Reproduce every one of the rows below line for line, leaving the pictures out of your answer.

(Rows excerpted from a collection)
::::

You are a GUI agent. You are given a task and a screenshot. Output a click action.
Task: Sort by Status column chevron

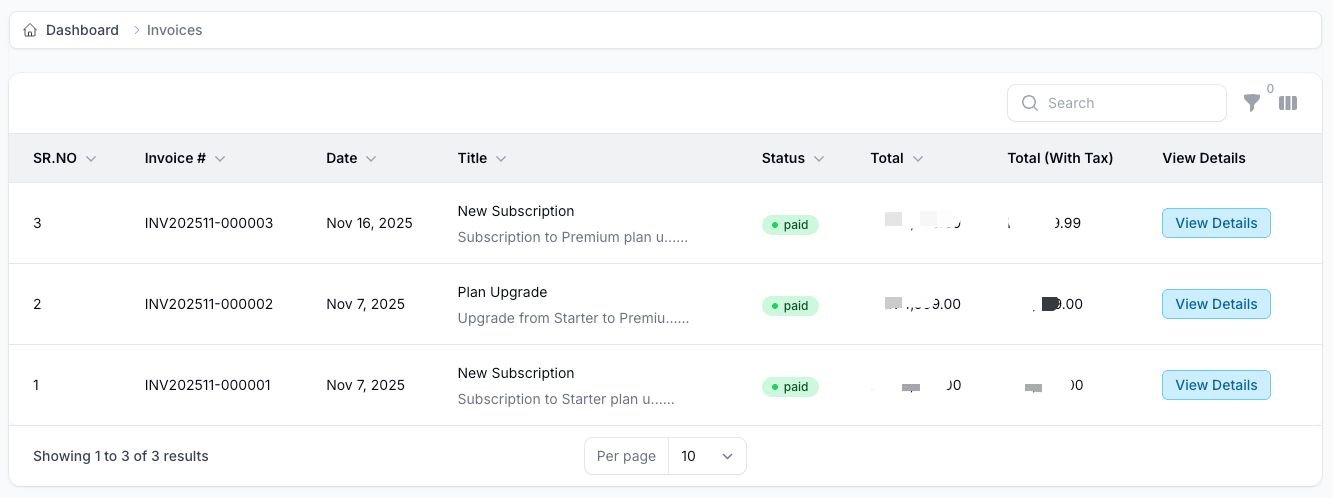tap(819, 159)
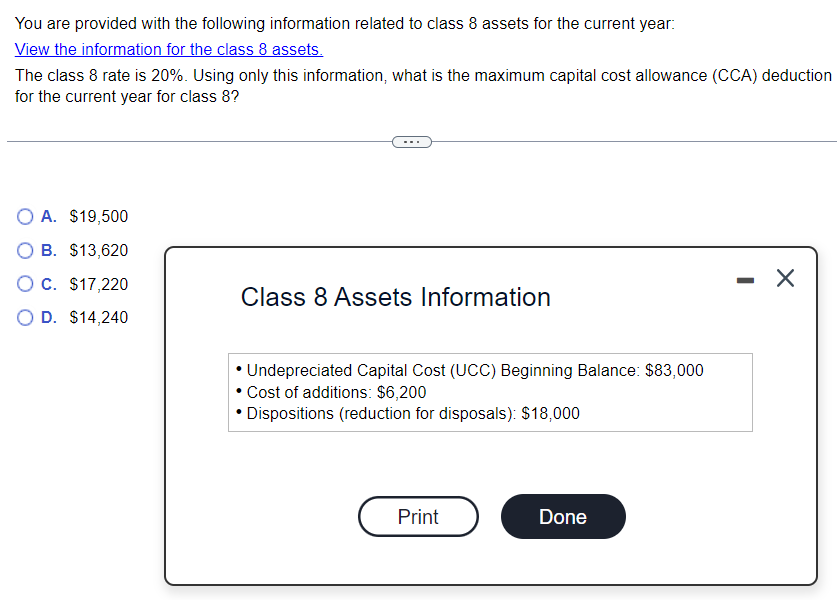Open "View the information for the class 8 assets" link
Image resolution: width=837 pixels, height=600 pixels.
[x=168, y=49]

::::

- **Written answer**
You are a GUI agent. You are given a task and a screenshot. Output a click action.
Task: Sort by Status column chevron

tap(819, 159)
Open "View the information for the class 8 assets" link
Image resolution: width=837 pixels, height=600 pixels.
[x=168, y=49]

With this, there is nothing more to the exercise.